«The cruel terrorist attack committed in Moscow calls for the strongest condemnation. Horror and execration must accompany violence against all innocent civilian victims. Fighting all forms of terrorism must be a common commitment for the entire international community." The President of the Republic, Sergio Mattarella, expressed himself with these words regarding the events in Moscow, where a terrorist attack, a few days ago, hit the Russian capital, in his neighborhood of Krasnogorsk, outside and inside the largest concert hall largest in the city, that of the Crocus City Hall, where a group of armed men, dressed in camouflage, broke in and opened fire on the spectators who were waiting for the performance of the rock band Picnic.

The death toll, as provided by the Russian internal security services, appeared high from the start. The attack was claimed by ISIS a few hours after it occurred and the US had already warned Russia of the risk of attacks by ISIS.

It would seem to be a new and terrible test for global geopolitical structures, a challenge to the liberal international order aimed at creating disorder for the creation of an unprecedented global hegemony and/or in any case, to question the current one. In fact, if we consider it carefully, in recent years, starting from the beginning of the Russian-Ukrainian conflict in a more evident way, the international order, i.e. that set of principles governing relations between states, seems to have been put into discussion often.

The questions seem to arise numerous and not always easy to resolve since events of such terrible importance, such as the one which recently hit the Russian capital, could also prove suitable to influence in some way the outcomes of historical processes by going to undermine the foundations of the principles of justice and equity that underlie the complex system of relations between states.
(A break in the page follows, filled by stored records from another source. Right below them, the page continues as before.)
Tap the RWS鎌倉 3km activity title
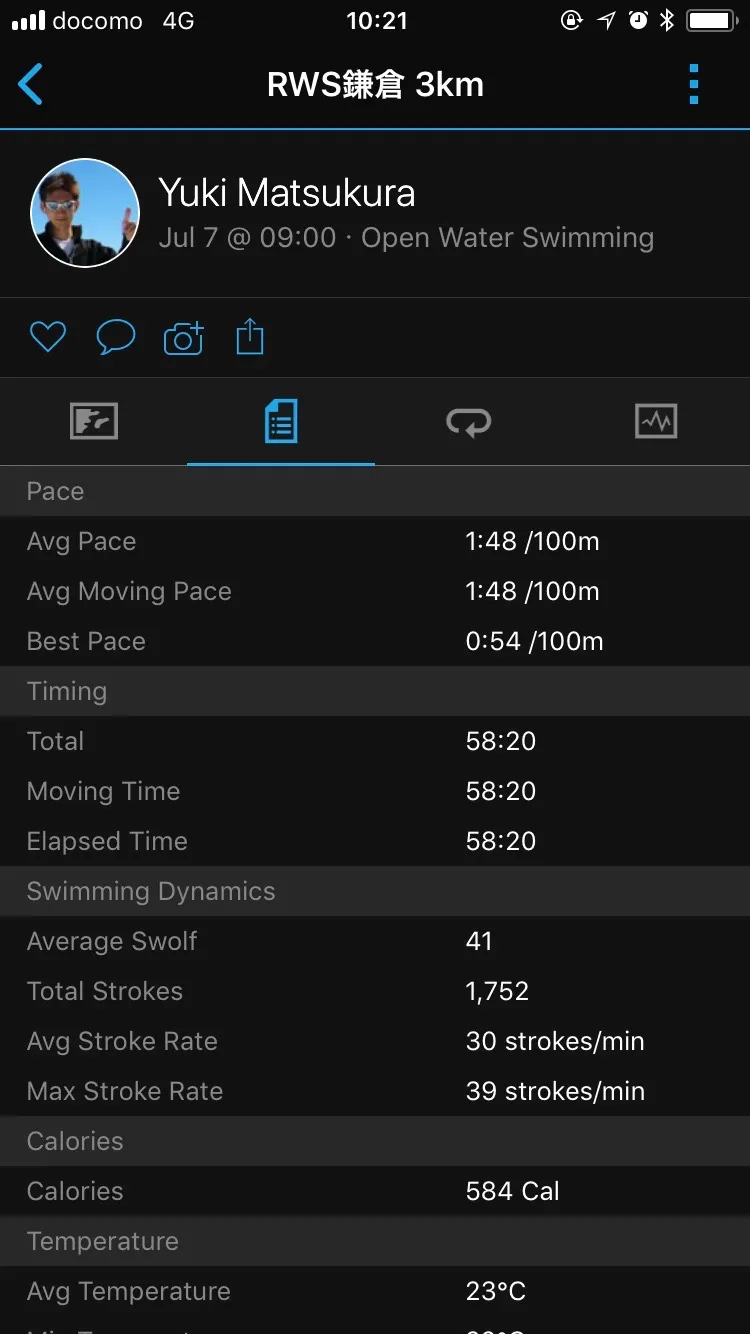The width and height of the screenshot is (750, 1334). pos(375,85)
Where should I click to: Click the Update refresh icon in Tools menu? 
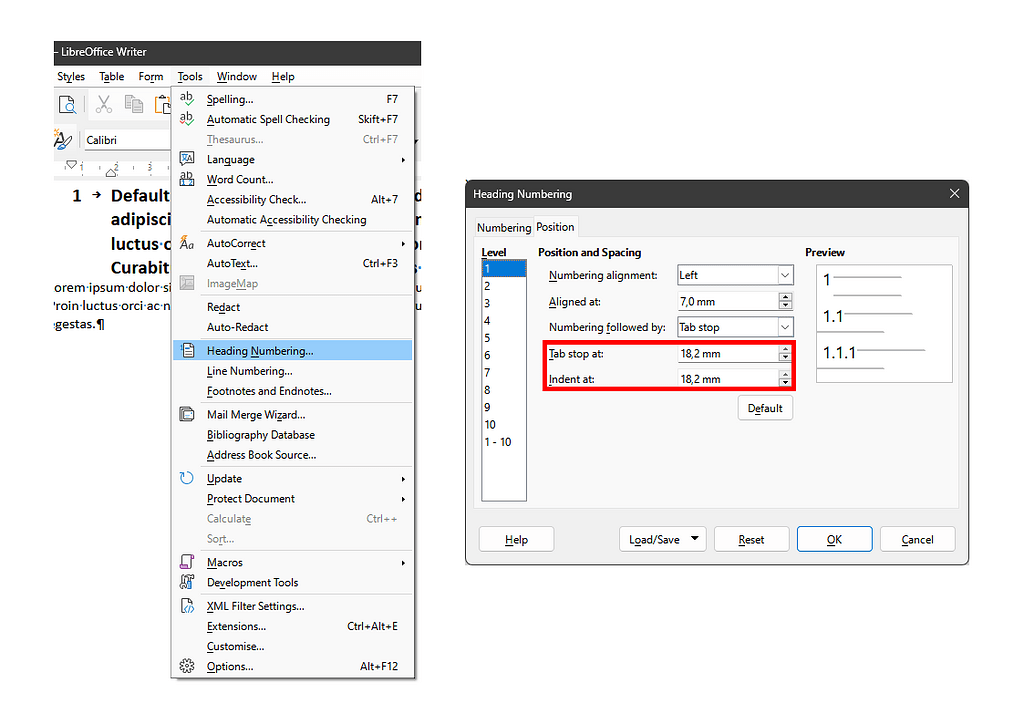186,478
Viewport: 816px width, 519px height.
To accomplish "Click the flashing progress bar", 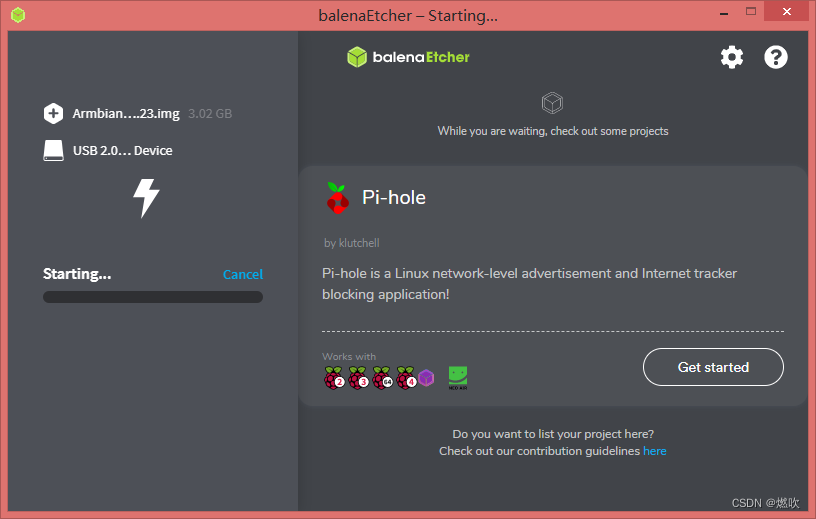I will tap(153, 297).
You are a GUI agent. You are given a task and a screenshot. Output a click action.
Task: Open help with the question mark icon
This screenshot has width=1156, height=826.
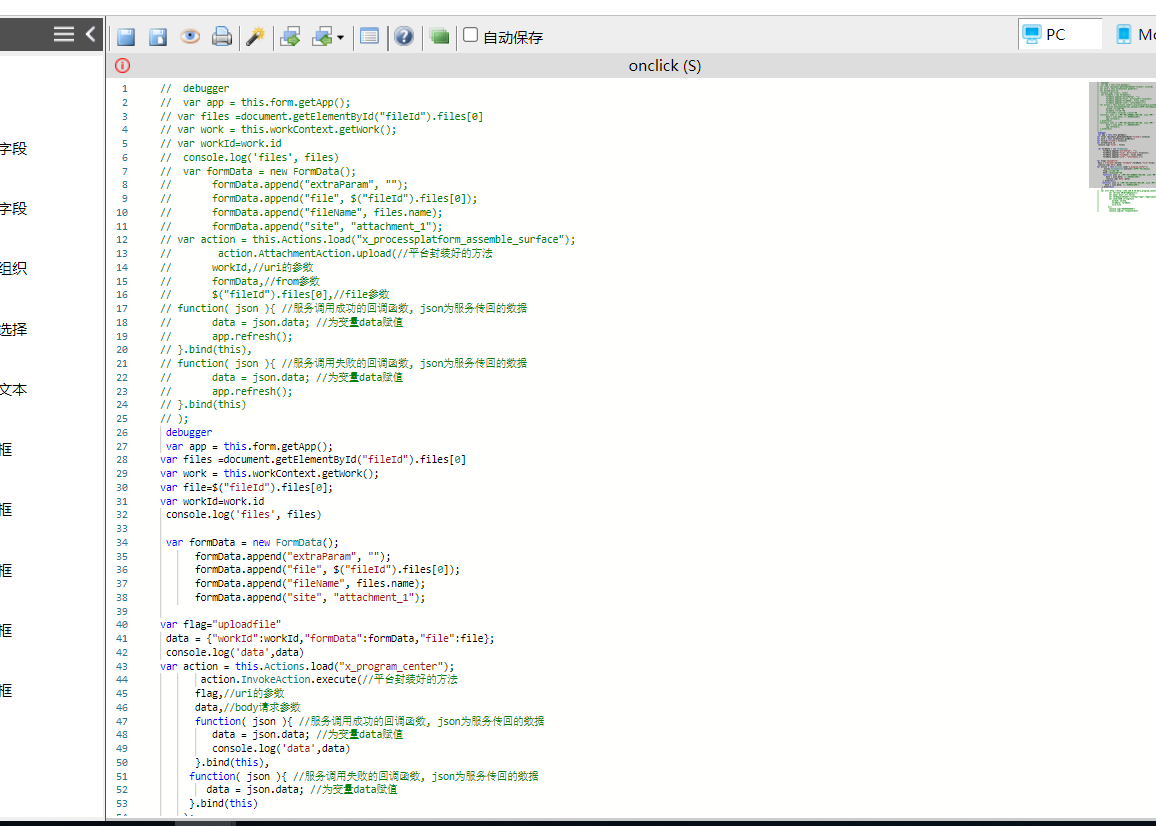pyautogui.click(x=404, y=37)
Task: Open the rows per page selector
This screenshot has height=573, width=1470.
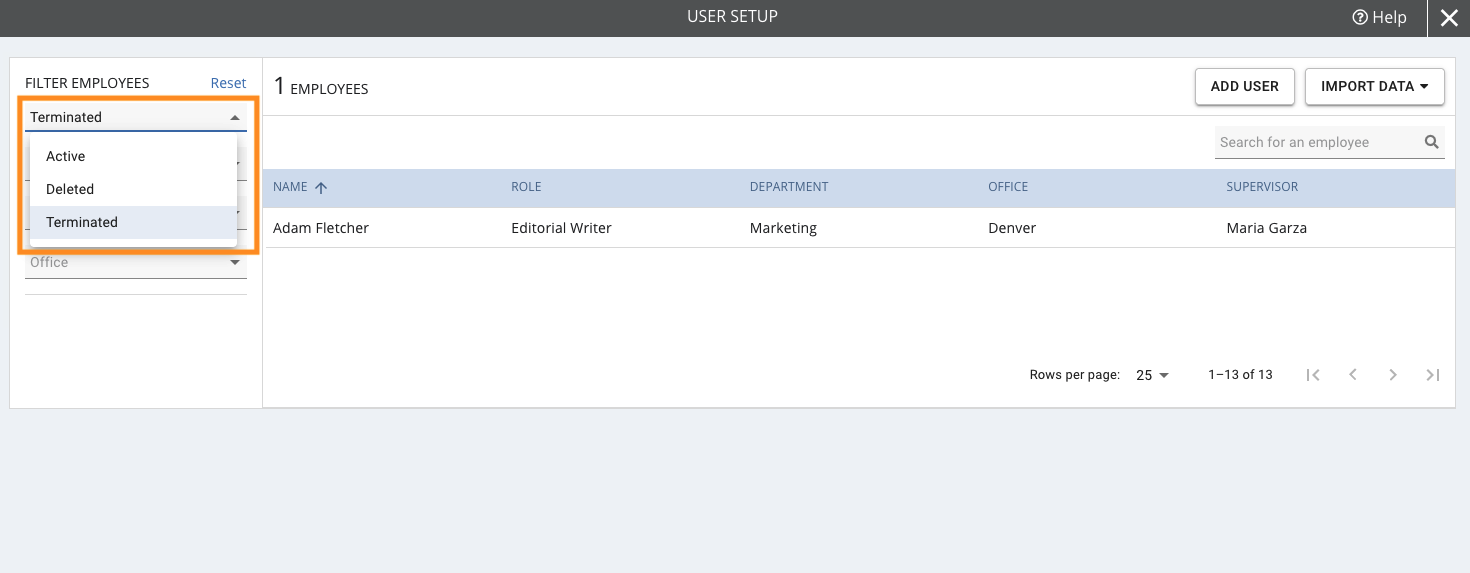Action: tap(1152, 375)
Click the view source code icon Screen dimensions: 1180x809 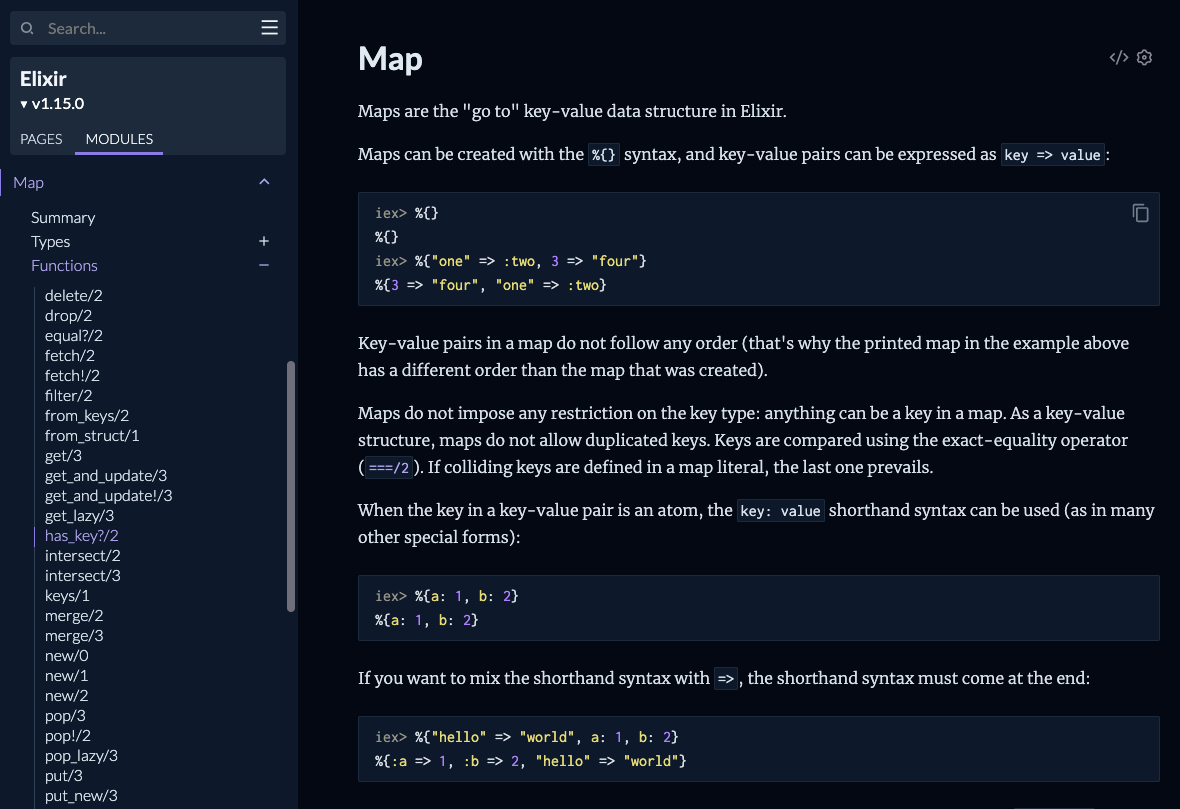[1119, 58]
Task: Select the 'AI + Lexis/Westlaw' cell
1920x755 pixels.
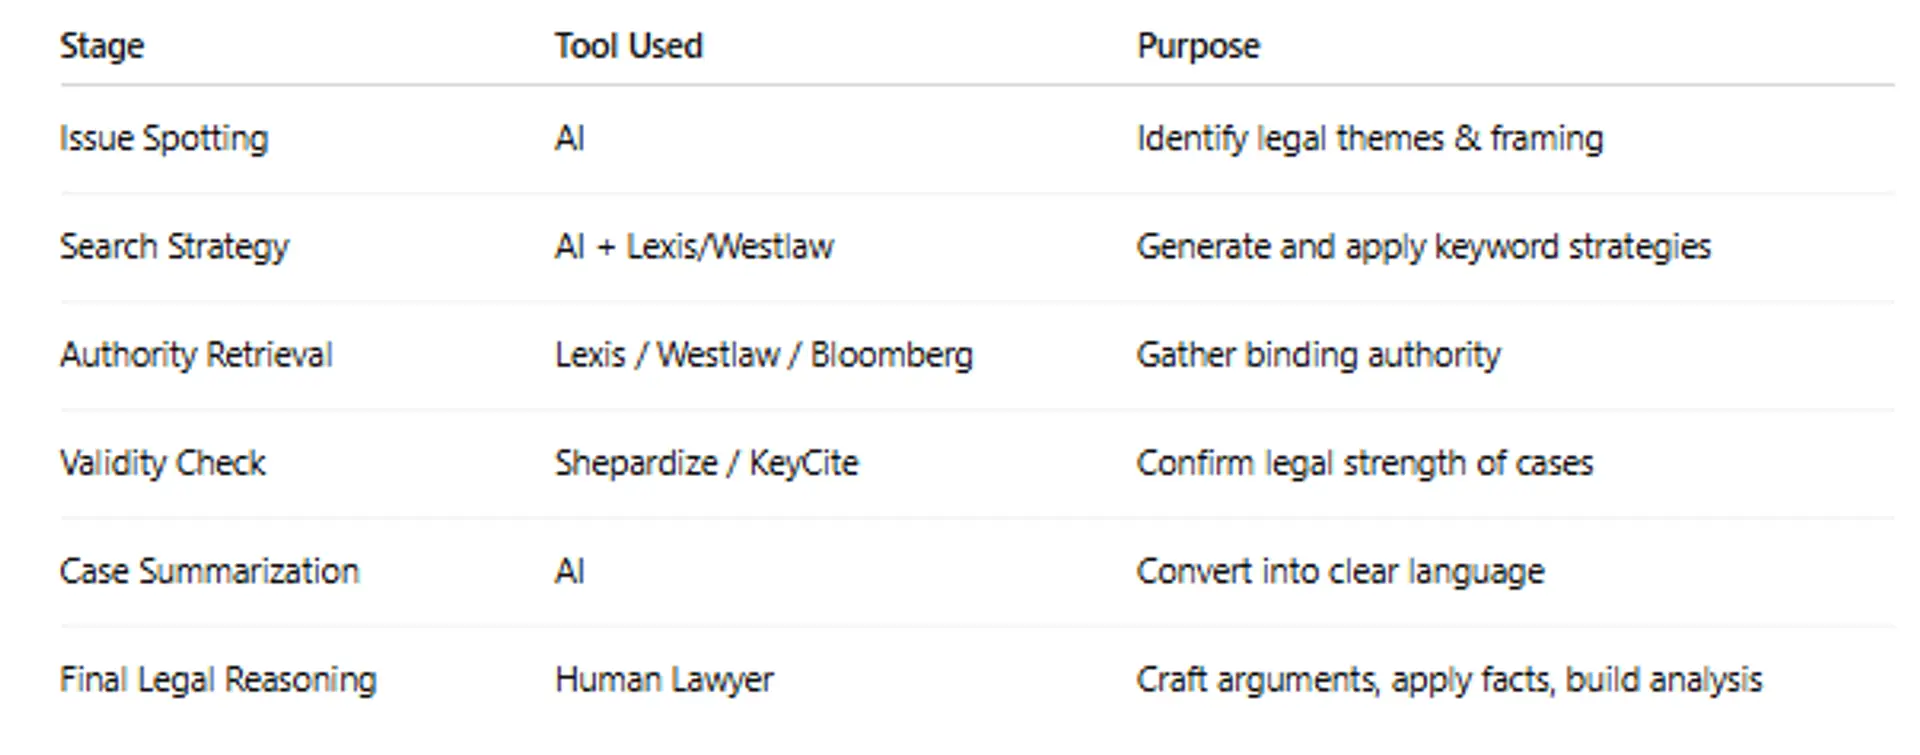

The prohibition of the use of armed force and/or the very threat of the use of force represents an indisputable principle of international law whose violation provides for the imposition of the sanctions provided for by international law itself. The latest events, however, seem to have called into question the collective security network that the international community, despite all its subjective complexity, had contributed to creating and developing with the aim of countering anyone who had attempted to question the peace world. Meanwhile, because the entire International Community rests its foundations on the principle, which still exists today, of sovereign equality between States. Therefore, because, consequently, at the moment, no State could, and in fact cannot, for this very reason, advance aims of sovereignty over any other State if the latter does not expressly consent to it, and the hypothesis is obviously only argumentative. Finally, because the current historical moment, already so difficult to manage, would probably require Governments to devise new relational dynamics in line with the changes taking place as the so-called globalisation, for several years, has probably induced transformations requiring new paradigms organizational. Moreover, the United Nations Charter itself has placed, from the beginning, among its objectives, the fundamental one of "maintaining international peace and security", even adopting "effective collective measures to prevent and remove threats to peace and to repress acts of aggression or other breaches of the peace, and achieve by peaceful means, and in accordance with the principles of justice and international law, the settlement or resolution of international disputes or situations which could lead to a breach of the peace".

At present, however, the old order formed after the Second World War seems to have broken down, but still, the bud of a new world order which, in fact, does not yet seem to have established itself, does not appear to be visible on the horizon. Probably, the world, in its entirety, is going through a moment of continuously evolving transition in which Governments seem to be called to redefine their roles to re-establish new and more effective balances suitable for responding to contingent needs which, in truth, would seem other than those before the pandemic and before the conflict. Change is part of existence, and whoever manages to interpret it could make the difference.

The transition from the old to the new order would seem to impose, and quickly, immediate solutions to still unresolved questions relating to the apparent new trends in international politics, which questions, in a constantly evolving scenario, would instead seem to give rise to further perplexities.

The European Union, in order to be able to consider itself as a leading actor, should probably rediscover its primordial federalist design which can act as a pacesetter and example for the creation of an unprecedented political language, which, in turn, drawing inspiration from the federalist design territorial, so to speak, lay the foundations for a universal federal model perfectly suited to avoiding dangerous escalations of force. The need for a Europe of the Peoples and for the Peoples pre-ordained in a great federal plan that is capable of rewriting a truly peaceful world order aimed at satisfying the pressing needs of cooperative solidarity seems to be emerging.